Rather than appeasing Cianci, the letter set him off. He raged and cursed. He vowed to have the police ticket ca
rs outside the club “all night and all day.” He demanded that Eddie Mauro, who had blackballed him in the seventies, be thrown out. He also threatened to yank the club’s liquor license and turn it into a “BYOB club”—bring your own bottle. When he wanted to speak to the city’s liquor-board chairman, who was legally blind, Cianci shouted, “Get the blind man on the phone.” As he screamed at the club leaders, Frank Corrente stood behind the mayor’s right shoulder, motioning wildly for them to leave.
Cianci pointed out that the letter they had brought was the first official communication he had received in more than two decades concerning his rejection. “How long does Emily Post say it should take to answer a letter?” he asked. “Two, three weeks?”
Gelfuso said that things had changed and that the mayor should consider becoming a member.
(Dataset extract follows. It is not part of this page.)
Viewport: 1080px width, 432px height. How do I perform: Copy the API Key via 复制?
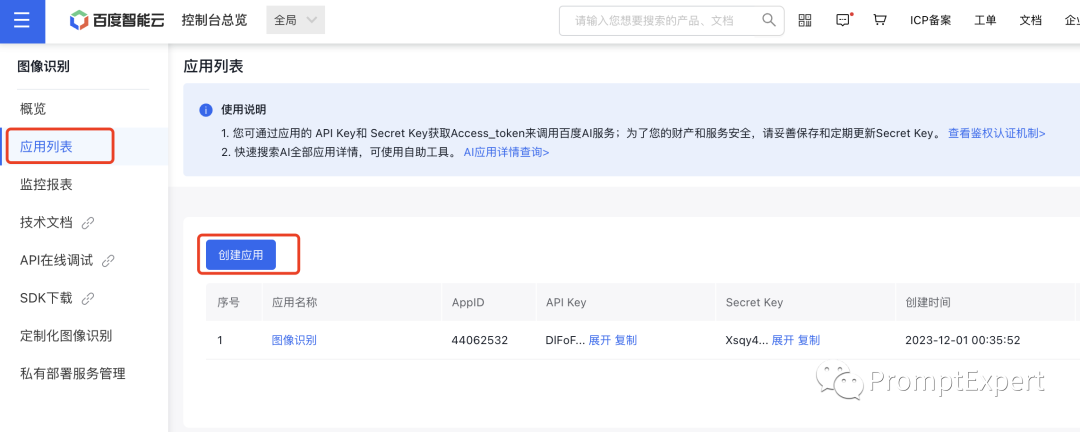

Cianci swore that he wanted no part of the club. Then he uttered what could pass as a proverb for Providence: “Be careful how you act. The toe you stepped on yesterday may be connected to the ass you have to kiss today.”
Shortly thereafter, the mayor obtained a University Club membership directory. After a meeting in his office to discuss Providence tourism, Cianci went through the book with Jim Hagan from the Chamber of Commerce. It was like taking a trip through your high school yearbook, Hagan later recalled, as Cianci offered running commentary: “This guy’s nice. . . . This guy’s a jerk. . . . This guy’s a moron.”
Early in September, the University Club’s Board of Governors voted to offer Cianci an honorary lifetime membership—only the second such membership the club had ever extended. (The first had gone to a Catholic cleric.) Some members objected, feeling that it was a shakedown. But Gelfuso argued that they had better make peace with the mayor if they hoped to reopen. Those opposed skipped the meeting, since a unanimous vote was required.
On September 11, 1998, Sansiveri returned to the mayor’s office and presented him with a letter informing him of his membership. As an honorary member, he would not have to pay any dues or membership fees, though he would be responsible for meals. The mayor seemed pleased and asked if the membership was for him personally or for the office of mayor. It was for him personally, as long as he lived. Six days later, the city dropped its fight against the University Club. McLaughlin told Loqa that the battle was over—the club had given Cianci a membership. The club reopened that fall.